Outro dia, numa livraria que cheira a café e resistência, vi uma cena que se gravou em mim. Uma menina — não mais que 10 anos — folheava um livro de contos feministas para crianças. Vestia uma camiseta com os dizeres: “crie garotas corajosas”. A mãe, orgulhosa, tirava fotos para postar no Instagram. A menina sorriu, posou, e logo depois sussurrou à atendente: “Você tem o da Barbie Influencer?”. Saí da livraria com o coração dividido. Não pelo pedido — legítimo, infantil, até fofo — mas pelo abismo entre o discurso e a prática, entre a liberdade oferecida e os critérios esquecidos. Porque a verdade é que estamos criando meninas com asas, mas sem bússola. Meninas que podem tudo — mas não sabem o que querem. Meninas livres — mas presas à aprovação. Meninas empoderadas — mas exaustas de tentar dar conta de tudo.

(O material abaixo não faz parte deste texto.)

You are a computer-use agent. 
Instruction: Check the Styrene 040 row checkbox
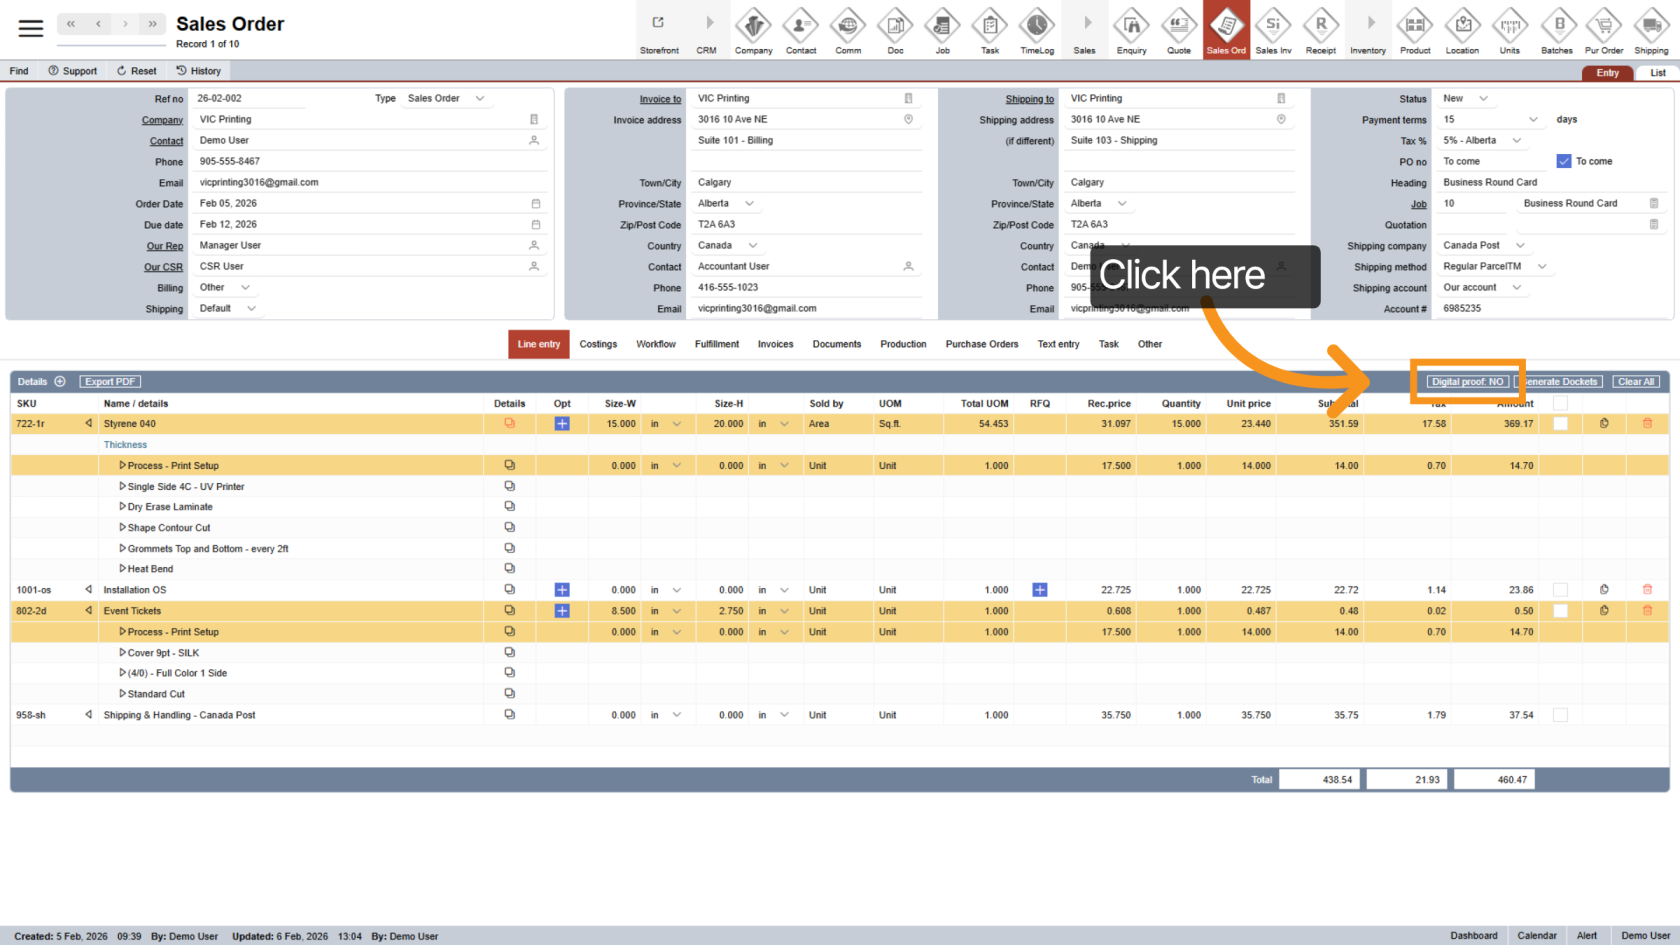(1560, 424)
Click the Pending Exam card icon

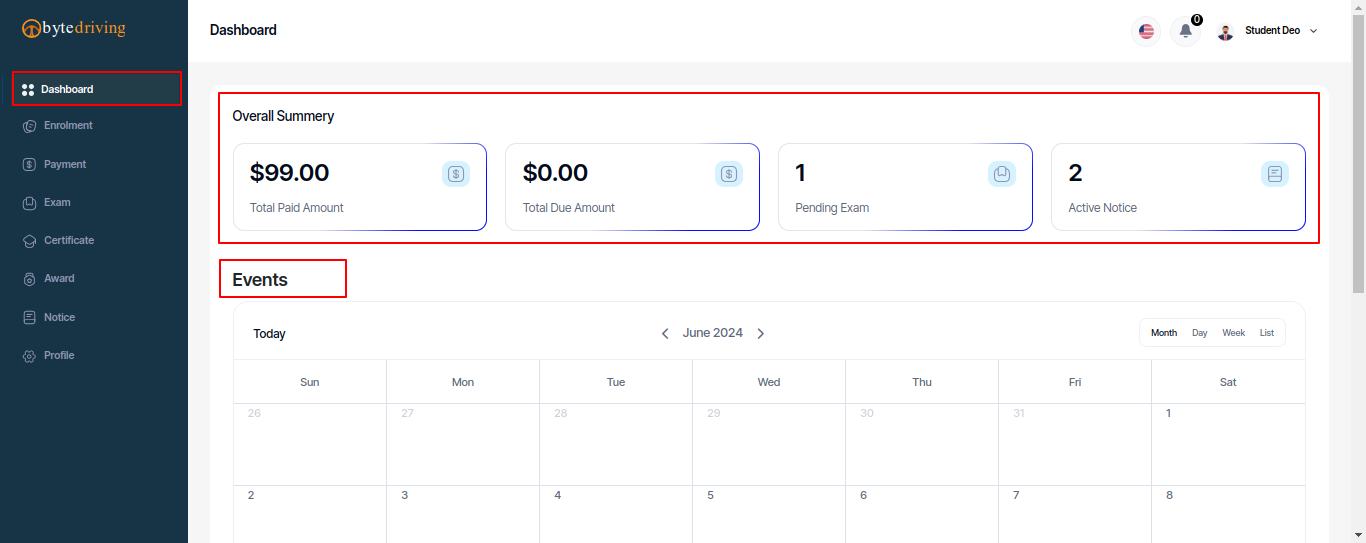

No século XXI, a educação das meninas se tornou um campo minado. É necessário empoderar, claro. Mas empoderar com o quê? Com quais critérios? Com base em quais valores? Com quais modelos, se os antigos ruíram e os novos ainda não se firmaram? Nos anos 90, bastava dizer “minha filha não vai brincar de boneca, vai brincar de Lego”. Isso já parecia revolucionário. Hoje, não basta. Agora esperamos que as meninas sejam líderes, inovadoras, multiculturais, politizadas, fluentes em inglês, e ainda, de preferência, bonitas — mas naturalmente. Boas de matemática, mas suaves no trato. Livres, mas sempre comportadas. Inteligentes, mas acessíveis.
É um paradoxo brutal: oferecemos a elas o universo, mas não explicamos o caminho. Dizemos “seja o que quiser” sem ensinar a diferenciar o que é desejo genuíno e o que é imposição cultural disfarçada de liberdade. Os critérios se perdem na avalanche de estímulos. Influencers com milhões de seguidores ditam padrões de comportamento, consumo, beleza e até suposta autenticidade. E as meninas, ainda em formação, tentam adaptar-se a tudo — sem saber a quem devem agradar: a si mesmas, aos pais, à internet?
Durante muito tempo, educar meninas significava prepará-las para a obediência, o cuidado, o silêncio e o sacrifício. Era um pacote sóbrio e cruel. Elas aprendiam, cedo, a servir, ceder e sorrir. Os critérios estavam dados — e, por mais perversos que fossem, eram claros. Sabia-se o que se esperava delas. Hoje, esses modelos foram — felizmente — colocados em xeque. Mas no lugar do manual de submissão, entregamos a elas… um vazio. Um amontoado de discursos motivacionais, frases de autoajuda e filtros de Instagram. “Você é incrível”, “Você pode tudo”, “Você é sua própria rainha”.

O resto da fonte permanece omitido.